**RECORDS SUPPLIED**
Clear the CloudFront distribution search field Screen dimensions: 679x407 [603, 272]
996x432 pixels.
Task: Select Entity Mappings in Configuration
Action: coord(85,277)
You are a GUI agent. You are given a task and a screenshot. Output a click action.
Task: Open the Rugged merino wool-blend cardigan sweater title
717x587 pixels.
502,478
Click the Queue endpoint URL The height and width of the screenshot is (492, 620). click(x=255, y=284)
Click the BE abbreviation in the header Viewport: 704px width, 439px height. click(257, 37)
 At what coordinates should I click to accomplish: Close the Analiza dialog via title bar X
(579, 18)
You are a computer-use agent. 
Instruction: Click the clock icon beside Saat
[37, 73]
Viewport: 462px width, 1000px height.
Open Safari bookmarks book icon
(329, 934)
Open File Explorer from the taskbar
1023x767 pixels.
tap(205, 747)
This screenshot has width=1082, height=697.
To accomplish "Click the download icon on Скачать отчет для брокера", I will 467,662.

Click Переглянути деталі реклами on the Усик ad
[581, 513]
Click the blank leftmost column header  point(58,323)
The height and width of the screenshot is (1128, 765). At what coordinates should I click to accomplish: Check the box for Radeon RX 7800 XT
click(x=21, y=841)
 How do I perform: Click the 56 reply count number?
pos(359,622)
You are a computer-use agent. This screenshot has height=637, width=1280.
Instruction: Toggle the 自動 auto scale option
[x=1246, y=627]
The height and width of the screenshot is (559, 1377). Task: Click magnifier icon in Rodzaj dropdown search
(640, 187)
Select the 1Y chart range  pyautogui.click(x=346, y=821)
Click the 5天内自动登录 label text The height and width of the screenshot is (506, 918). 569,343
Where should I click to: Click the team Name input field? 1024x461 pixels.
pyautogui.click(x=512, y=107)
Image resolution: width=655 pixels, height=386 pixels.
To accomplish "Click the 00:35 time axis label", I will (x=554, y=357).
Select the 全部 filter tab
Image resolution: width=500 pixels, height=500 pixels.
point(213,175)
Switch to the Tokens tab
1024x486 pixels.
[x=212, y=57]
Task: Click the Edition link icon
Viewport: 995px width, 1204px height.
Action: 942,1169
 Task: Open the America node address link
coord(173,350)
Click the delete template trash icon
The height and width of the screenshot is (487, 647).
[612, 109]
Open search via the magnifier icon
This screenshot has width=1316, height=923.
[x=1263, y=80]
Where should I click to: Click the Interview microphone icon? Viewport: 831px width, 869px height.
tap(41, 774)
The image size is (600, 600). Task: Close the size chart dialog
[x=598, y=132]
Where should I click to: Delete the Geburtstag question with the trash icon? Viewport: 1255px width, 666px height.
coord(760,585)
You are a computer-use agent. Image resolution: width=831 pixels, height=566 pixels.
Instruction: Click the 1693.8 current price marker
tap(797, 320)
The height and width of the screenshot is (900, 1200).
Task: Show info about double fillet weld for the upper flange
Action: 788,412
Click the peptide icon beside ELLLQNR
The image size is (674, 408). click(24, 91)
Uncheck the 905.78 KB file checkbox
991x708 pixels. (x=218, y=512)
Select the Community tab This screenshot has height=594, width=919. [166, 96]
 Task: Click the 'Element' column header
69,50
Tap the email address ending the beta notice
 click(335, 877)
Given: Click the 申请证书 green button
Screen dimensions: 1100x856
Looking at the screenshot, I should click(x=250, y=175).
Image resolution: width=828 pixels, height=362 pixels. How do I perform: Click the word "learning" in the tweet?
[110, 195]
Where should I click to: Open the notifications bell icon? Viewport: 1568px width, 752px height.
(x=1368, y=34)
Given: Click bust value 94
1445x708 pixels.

**TASK BRIEF**
Restate word for word the lines in the material above from the one with "How do I perform: Click the 56" to the one with "Image resolution: width=655"; both of those lines count, and nothing else does.

**EXERCISE RESPONSE**
 How do I perform: Click the 56 reply count number?
pos(359,622)
You are a computer-use agent. This screenshot has height=637, width=1280.
Instruction: Toggle the 自動 auto scale option
[x=1246, y=627]
The height and width of the screenshot is (559, 1377). Task: Click magnifier icon in Rodzaj dropdown search
(640, 187)
Select the 1Y chart range  pyautogui.click(x=346, y=821)
Click the 5天内自动登录 label text The height and width of the screenshot is (506, 918). 569,343
Where should I click to: Click the team Name input field? 1024x461 pixels.
pyautogui.click(x=512, y=107)
Image resolution: width=655 pixels, height=386 pixels.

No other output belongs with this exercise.